Para movimentos sociais, o escândalo revela um sistema que protege seus próprios quadros até o limite. “É inaceitável que alguém condenado pela morte de Marielle siga recebendo dinheiro público enquanto está atrás das grades”, afirma uma liderança de coletivo de direitos humanos, que prefere não ter o nome divulgado por segurança. Nas redes e nas ruas, grupos que acompanham o caso desde 2018 apontam o episódio como prova de que o controle externo sobre o uso do dinheiro público ainda é frágil, inclusive dentro de órgãos que deveriam fiscalizar gastos do Estado.
Especialistas em administração pública enxergam no caso um sintoma de algo maior. Tribunais de contas, montados em grande parte com indicações políticas de Assembleias Legislativas e governos, funcionam segundo regras que muitas vezes protegem conselheiros mesmo quando enfrentam acusações graves. O episódio Brazão expõe uma engrenagem que, na prática, permite que autoridades mantenham privilégios mesmo sob o peso de condenações criminais.
Ao mesmo tempo, a decisão do STF de 25 de fevereiro de 2026 funciona como um divisor de águas. O Supremo revoga o mandato de Brazão e envia um recado direto ao TCE-RJ e a outros tribunais de contas: a blindagem de cargos vitalícios tem limite. A partir desse ponto, cresce a pressão para que conselheiros e demais autoridades percam não só a função, mas também os benefícios quando forem condenados por crimes graves.
Revisão de regras e disputa por transparência
O impacto prático da decisão vai além da biografia de Brazão. A revogação do mandato abre espaço para que Ministério Público, órgãos de controle interno e sociedade civil cobrem a revisão de pagamentos feitos a agentes públicos em situação semelhante. Advogados que acompanham o caso avaliam que a decisão pode servir de base para ações que peçam a devolução de valores recebidos após condenações definitivas ou medidas cautelares mais duras.
No TCE-RJ, conselheiros e técnicos começam a discutir mudanças nas normas internas. Em conversas reservadas, integrantes do tribunal admitem que a manutenção dos vencimentos de Brazão, mesmo depois da condenação, atinge em cheio a imagem de independência e rigor da instituição. Há pressão para que novos processos administrativos estabeleçam prazos mais claros e critérios objetivos para o afastamento de conselheiros que respondem por crimes contra a vida, corrupção ou lavagem de dinheiro.

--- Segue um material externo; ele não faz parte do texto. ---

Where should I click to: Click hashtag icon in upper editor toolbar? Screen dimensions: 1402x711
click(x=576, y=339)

A repercussão também reforça o protagonismo dos movimentos que pedem justiça para Marielle e Anderson Gomes, motorista morto no mesmo atentado. Desde 2018, familiares e ativistas questionam não apenas quem atirou, mas quem mandou matar. O fato de um dos condenados continuar a receber mais de R$ 726 mil em dinheiro público, já atrás das grades, alimenta a narrativa de que o Estado é lento para cortar privilégios, mas rápido para proteger aliados influentes.

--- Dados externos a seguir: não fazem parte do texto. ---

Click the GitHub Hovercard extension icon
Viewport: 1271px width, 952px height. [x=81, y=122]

Nos próximos meses, a expectativa é que a Assembleia Legislativa do Rio discuta projetos para endurecer as regras de indicação e permanência em cargos de conselheiro. Mudanças desse tipo podem mexer com interesses de partidos e grupos econômicos acostumados a ver tribunais de contas como extensão da arena política. A forma como o TCE-RJ revisará seus próprios procedimentos, e se haverá tentativa de cobrar de volta os valores pagos a Brazão após sua prisão, será um teste concreto da disposição do Estado de enfrentar a cultura de impunidade que o caso Marielle expõe há quase uma década.